Tout dans ce livre a capté mon attention, outre la qualité et la psychologie des personnages et poussé en avant par la fluidité et la clarté de la plume, j’ai été happé par les interactions entre les témoins et c’est là que réside le crescendo dont je parlais plus haut, le suspense, l’atmosphère sociale de Berlin en effervescence et tout ce qui peut se dégager du texte et du non-dit. Béatrice Nicodème s’est véritablement appuyée sur le vécu de jeunes. 

Ça donne à l’œuvre un réalisme bouleversant qui illustre toute la tragédie du nazisme. Ce livre m’a ébranlé et m’a fait comprendre les motivations profondes d’une jeunesse déchirée.

J’ai passé par toute une gamme d’émotions. J’ai éprouvé de la peur, de la colère, de l’empathie, de la compassion. Ce livre a conservé son actualité car même en dehors des cadres de la guerre, il est une parfaite illustration des motivations profondes de la jeunesse. C’est une performance d’écriture que je ne suis pas près d’oublier.

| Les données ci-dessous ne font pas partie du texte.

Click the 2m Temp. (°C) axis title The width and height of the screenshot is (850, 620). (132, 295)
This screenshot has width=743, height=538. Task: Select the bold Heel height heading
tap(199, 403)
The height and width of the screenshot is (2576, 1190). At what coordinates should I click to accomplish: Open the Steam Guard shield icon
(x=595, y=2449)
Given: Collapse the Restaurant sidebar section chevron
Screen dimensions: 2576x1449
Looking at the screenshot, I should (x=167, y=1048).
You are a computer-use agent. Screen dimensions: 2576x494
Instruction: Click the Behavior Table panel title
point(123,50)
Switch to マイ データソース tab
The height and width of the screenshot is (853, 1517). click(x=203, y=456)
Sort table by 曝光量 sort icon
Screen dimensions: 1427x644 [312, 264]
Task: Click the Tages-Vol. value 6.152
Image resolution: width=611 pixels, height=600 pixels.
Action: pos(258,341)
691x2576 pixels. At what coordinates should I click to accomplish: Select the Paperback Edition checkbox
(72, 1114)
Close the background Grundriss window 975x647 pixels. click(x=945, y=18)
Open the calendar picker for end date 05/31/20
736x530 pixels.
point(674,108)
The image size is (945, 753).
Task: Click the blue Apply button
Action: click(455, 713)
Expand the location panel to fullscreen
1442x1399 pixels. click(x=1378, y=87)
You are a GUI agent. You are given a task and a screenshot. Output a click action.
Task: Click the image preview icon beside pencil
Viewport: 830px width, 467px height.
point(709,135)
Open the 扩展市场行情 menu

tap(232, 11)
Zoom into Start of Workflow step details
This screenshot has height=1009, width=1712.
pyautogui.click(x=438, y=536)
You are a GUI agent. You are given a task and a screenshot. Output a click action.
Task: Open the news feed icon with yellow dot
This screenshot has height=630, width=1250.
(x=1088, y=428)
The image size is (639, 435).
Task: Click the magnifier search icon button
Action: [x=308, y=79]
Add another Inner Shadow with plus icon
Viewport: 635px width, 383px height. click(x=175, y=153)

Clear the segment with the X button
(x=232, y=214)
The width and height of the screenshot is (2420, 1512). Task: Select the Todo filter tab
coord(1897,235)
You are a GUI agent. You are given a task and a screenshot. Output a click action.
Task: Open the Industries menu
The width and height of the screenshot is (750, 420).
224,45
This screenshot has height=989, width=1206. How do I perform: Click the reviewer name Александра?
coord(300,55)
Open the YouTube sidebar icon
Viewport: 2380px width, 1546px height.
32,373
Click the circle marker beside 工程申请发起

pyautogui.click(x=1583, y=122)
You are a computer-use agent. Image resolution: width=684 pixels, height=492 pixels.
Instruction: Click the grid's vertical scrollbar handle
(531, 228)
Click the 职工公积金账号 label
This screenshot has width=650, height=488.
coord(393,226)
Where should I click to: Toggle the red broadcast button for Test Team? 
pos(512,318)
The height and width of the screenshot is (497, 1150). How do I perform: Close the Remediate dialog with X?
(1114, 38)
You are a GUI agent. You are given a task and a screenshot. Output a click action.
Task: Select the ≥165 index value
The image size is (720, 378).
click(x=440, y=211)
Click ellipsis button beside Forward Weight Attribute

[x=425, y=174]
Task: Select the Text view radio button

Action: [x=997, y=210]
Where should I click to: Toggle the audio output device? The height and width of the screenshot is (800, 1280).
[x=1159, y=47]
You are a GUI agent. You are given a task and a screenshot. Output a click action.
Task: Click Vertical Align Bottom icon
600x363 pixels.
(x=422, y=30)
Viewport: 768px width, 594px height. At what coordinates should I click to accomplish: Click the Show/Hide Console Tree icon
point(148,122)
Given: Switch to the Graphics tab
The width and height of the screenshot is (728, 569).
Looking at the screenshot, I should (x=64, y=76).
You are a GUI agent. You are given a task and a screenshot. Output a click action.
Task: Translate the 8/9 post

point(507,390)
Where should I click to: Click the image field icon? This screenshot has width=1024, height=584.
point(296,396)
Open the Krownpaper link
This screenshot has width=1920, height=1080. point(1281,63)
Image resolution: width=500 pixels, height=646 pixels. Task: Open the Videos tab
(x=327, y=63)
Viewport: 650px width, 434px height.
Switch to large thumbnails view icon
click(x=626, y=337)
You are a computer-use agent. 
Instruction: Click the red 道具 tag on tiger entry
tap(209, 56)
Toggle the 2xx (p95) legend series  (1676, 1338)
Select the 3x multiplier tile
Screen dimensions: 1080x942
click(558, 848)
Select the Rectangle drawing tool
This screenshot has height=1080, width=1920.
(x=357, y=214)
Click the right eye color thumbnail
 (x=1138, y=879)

Suggestion de lecture : LA CHANCE DU DIABLE, d’Ian Kershaw


Béatrice NICODÈME a décidé il y a vingt ans de consacrer tout son temps à l’écriture. Elle a une prédilection pour les intrigues sombres, pleines de secrets à découvrir. Passionnée par la psychologie, elle tente de saisir la diversité et la complexité de l’être humain à travers ses personnages.

Ses romans laissent aussi une grande place à l’Histoire avec un grand H. Chez Gulf stream éditeur elle a publié la série Futékati, L’Anneau de Claddagh et plusieurs titres de la collection » Courants noirs «. Elle tourne aujourd’hui son regard vers l’Allemagne, au cœur de la longue nuit nazie.